Am öffentlich-rechtlichen Rundfunk ist vieles zu kritisieren. Nicht aber, was am Montag in einem Beitrag im Ersten passiert ist, findet Medienexperte Jo Groebel.
Die ARD berichtete über eine umstrittene Werbemaßnahme des Discounters Penny. Für einen Beitrag in "Tagesschau" und "Tagesthemen" wurden Menschen befragt, die in einem der Märkte einkauften. Eine Kundin, die positiv über die Aktion sprach, erkannten Zusehende als WDR-Mitarbeiterin. Schnell kam es zum Aufschrei im Netz, von Agitation war gar die Rede. Medienexperte und Medienpsychologe Prof. Dr. Jo Groebel ordnet das als bedrohlich ein.

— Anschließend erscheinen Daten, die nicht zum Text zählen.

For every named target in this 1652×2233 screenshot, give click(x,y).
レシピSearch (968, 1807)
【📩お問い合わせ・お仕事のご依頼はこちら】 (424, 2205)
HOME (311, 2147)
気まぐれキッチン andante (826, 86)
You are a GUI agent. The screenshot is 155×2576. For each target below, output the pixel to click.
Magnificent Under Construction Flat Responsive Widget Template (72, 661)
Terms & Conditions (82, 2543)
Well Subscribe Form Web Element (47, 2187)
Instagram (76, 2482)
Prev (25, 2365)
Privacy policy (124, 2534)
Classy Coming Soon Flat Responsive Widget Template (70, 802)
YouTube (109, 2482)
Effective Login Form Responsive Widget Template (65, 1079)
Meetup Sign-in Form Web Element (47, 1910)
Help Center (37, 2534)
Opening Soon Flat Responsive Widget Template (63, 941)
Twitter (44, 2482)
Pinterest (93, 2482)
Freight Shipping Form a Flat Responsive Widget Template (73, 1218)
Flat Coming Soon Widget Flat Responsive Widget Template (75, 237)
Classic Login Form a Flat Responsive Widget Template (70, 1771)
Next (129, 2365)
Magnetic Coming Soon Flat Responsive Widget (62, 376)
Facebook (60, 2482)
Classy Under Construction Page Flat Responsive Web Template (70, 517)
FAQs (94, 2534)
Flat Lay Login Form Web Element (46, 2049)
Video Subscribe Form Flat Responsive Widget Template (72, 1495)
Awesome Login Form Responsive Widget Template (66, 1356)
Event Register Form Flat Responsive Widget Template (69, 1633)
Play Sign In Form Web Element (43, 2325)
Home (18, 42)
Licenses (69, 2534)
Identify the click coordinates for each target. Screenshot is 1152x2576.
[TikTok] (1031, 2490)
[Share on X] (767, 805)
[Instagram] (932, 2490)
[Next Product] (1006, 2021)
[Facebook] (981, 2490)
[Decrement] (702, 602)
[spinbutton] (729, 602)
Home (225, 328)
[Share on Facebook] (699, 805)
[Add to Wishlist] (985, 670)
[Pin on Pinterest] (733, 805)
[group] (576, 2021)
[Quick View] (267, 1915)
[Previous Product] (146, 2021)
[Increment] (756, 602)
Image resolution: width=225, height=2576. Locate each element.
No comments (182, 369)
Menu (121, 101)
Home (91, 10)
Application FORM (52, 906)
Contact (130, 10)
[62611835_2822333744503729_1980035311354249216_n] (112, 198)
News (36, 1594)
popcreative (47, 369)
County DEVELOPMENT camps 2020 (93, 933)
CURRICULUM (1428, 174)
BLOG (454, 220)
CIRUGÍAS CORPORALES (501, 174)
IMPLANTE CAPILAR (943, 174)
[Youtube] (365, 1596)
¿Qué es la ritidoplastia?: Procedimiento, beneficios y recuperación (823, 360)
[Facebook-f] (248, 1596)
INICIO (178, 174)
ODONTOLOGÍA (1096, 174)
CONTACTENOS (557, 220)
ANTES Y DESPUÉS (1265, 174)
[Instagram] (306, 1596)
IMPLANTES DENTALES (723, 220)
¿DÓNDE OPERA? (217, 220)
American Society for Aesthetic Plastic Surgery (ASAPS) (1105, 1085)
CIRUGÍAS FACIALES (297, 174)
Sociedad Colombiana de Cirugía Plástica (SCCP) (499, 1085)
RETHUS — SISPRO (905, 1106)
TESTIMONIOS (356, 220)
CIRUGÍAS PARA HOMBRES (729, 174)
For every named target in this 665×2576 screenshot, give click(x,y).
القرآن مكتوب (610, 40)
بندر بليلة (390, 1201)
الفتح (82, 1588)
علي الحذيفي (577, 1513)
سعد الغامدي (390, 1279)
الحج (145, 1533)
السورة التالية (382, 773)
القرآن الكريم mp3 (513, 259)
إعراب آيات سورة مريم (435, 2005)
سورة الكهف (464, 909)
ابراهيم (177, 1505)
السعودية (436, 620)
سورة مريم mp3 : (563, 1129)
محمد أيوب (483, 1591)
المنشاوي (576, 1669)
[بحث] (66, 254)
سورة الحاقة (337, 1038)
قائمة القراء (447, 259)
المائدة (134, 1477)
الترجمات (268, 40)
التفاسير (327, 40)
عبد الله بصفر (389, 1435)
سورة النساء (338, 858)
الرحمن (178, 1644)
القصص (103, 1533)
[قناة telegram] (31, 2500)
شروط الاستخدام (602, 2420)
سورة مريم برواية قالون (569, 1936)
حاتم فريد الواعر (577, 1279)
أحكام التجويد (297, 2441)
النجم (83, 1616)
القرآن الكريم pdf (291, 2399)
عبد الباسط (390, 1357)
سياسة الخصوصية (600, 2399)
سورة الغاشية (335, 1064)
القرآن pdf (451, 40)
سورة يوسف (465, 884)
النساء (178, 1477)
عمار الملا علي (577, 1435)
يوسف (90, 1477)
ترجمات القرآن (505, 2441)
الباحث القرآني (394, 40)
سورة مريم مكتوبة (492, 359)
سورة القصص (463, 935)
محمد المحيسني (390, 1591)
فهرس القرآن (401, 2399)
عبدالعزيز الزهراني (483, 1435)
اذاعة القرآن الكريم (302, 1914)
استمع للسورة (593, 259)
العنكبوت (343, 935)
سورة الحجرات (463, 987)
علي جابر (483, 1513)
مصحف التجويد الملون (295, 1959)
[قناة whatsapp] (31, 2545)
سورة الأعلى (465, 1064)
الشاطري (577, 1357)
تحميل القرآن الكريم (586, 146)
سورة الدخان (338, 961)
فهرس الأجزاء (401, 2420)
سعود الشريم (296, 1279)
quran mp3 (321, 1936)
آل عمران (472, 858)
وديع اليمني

Im Gespräch mit t-online erklärt er: "Im Netz wüten jetzt genau diejenigen, die dem öffentlich-rechtlichen Rundfunk sowieso die Pest an den Hals wünschen. Die sehen dahinter ein System und den Versuch der Manipulation. Das ist so ein Mist." Tatsächlich ist auf Twitter etwa von einem "inszenierten Interview" die Rede, um "die Kampagne positiv" darzustellen. Jemand bezeichnet den Vorfall als "Gefälligkeitsjournalismus für Links-Grün", und ein Nutzer fragt: "Wie viel Zufall steckt da wirklich drin?"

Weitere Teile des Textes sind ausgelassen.